WHAT YOU WILL DO
Please set down only the lines running from the one with "This screenshot has width=803, height=153." through the last line of the entries, exactly as written and without any pictures.

[Saved data entries]
%%
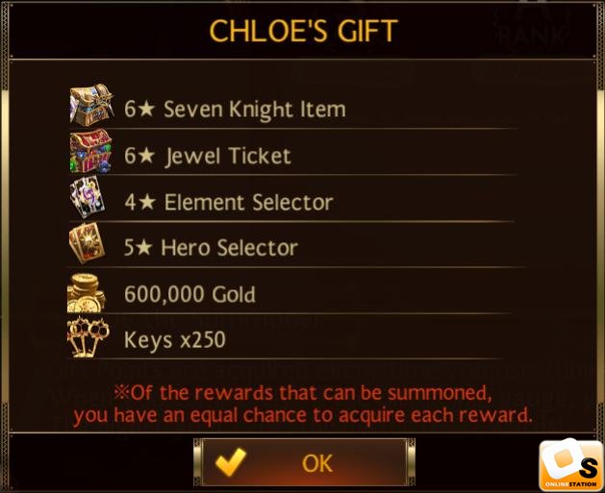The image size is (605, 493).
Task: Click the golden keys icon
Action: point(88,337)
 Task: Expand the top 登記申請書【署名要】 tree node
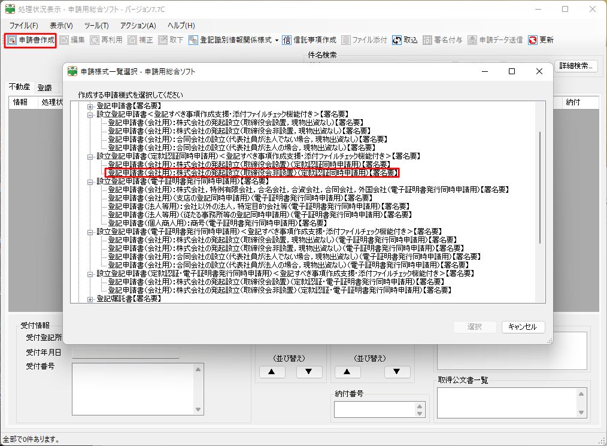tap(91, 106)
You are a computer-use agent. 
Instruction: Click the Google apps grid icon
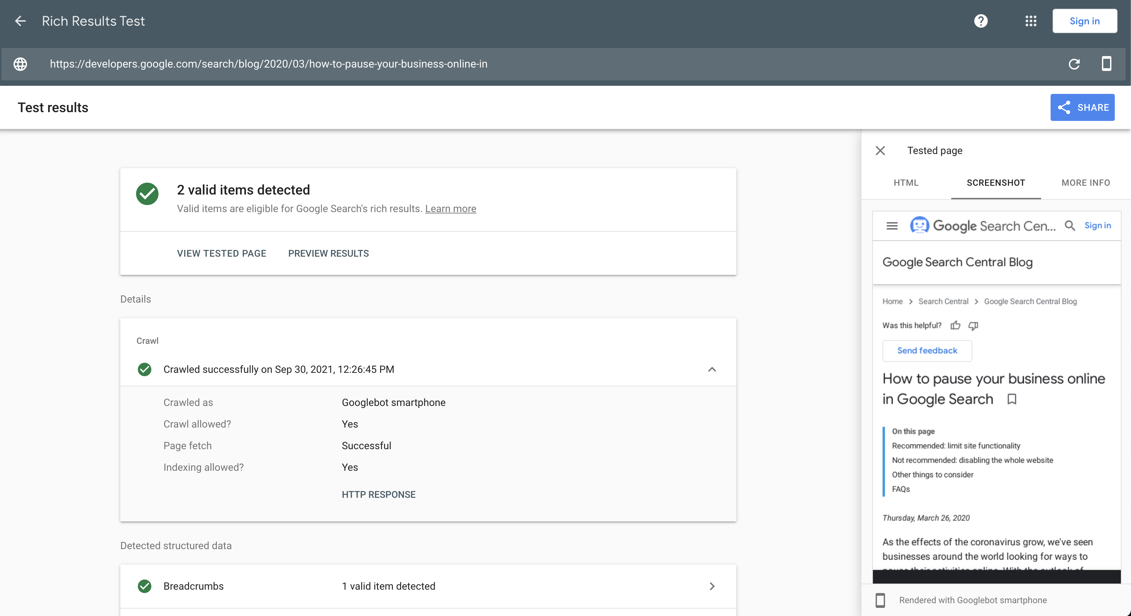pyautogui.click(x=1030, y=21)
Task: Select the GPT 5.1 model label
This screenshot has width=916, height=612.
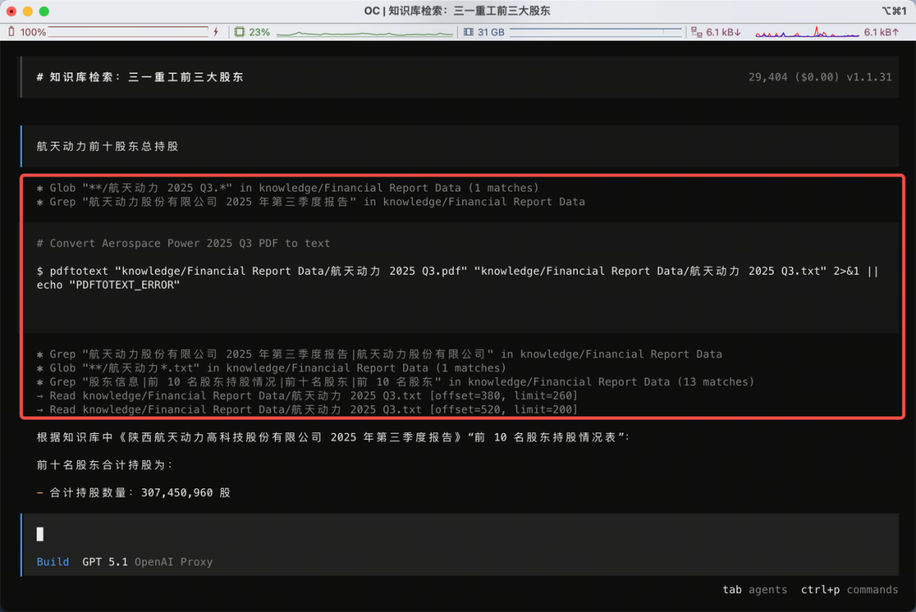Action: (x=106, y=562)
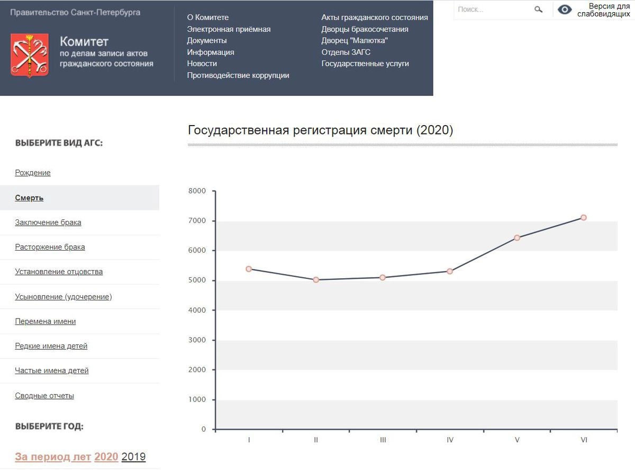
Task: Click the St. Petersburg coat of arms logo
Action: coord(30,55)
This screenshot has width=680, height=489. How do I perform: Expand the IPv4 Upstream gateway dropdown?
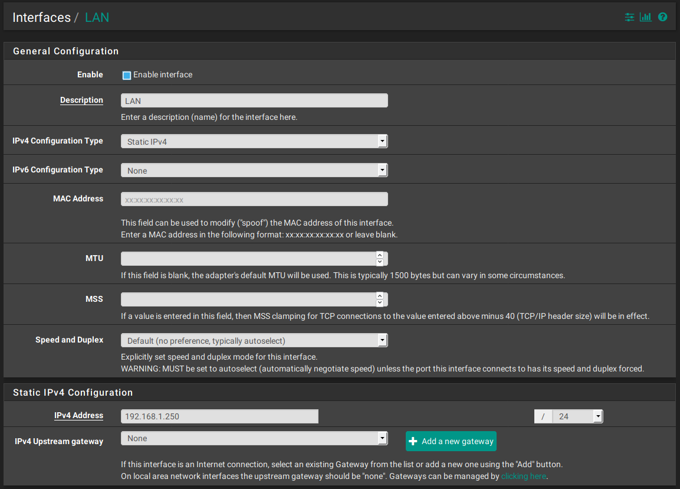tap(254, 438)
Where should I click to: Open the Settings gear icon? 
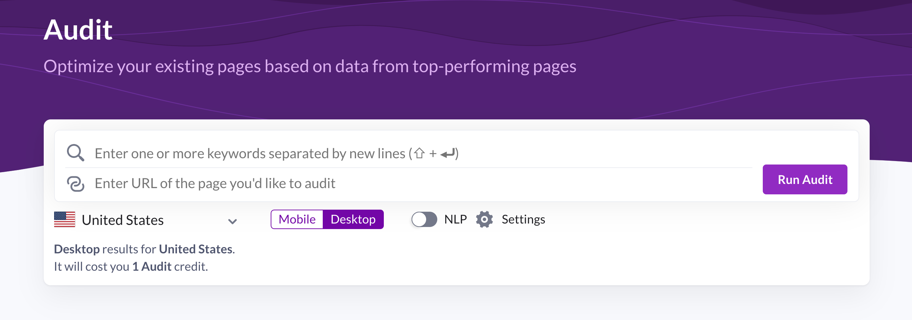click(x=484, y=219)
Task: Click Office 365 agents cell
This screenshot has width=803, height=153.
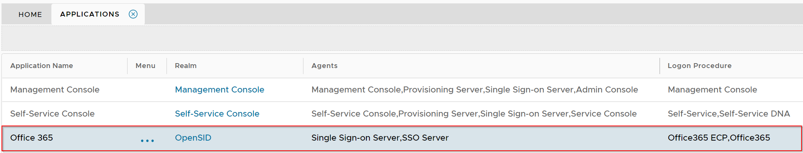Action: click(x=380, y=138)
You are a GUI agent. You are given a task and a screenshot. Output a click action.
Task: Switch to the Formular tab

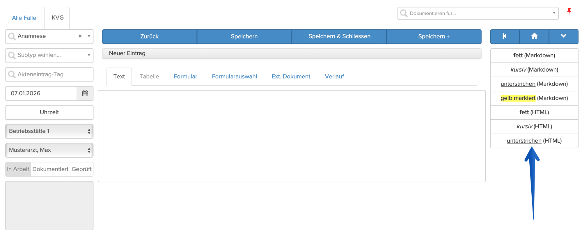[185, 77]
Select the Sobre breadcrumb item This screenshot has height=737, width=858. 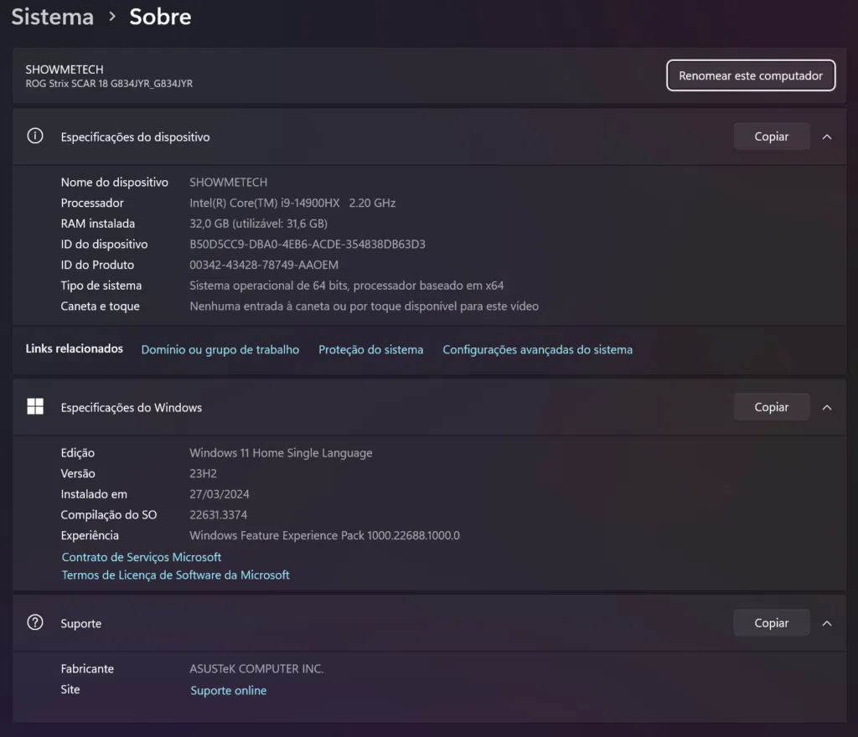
%%
ANSWER TO THE PROBLEM
This screenshot has width=803, height=153.
Action: click(x=380, y=138)
You are a GUI agent. You are given a task and a screenshot. Output a click action.
Task: Switch to the Formular tab

[185, 77]
Select the Sobre breadcrumb item This screenshot has height=737, width=858. 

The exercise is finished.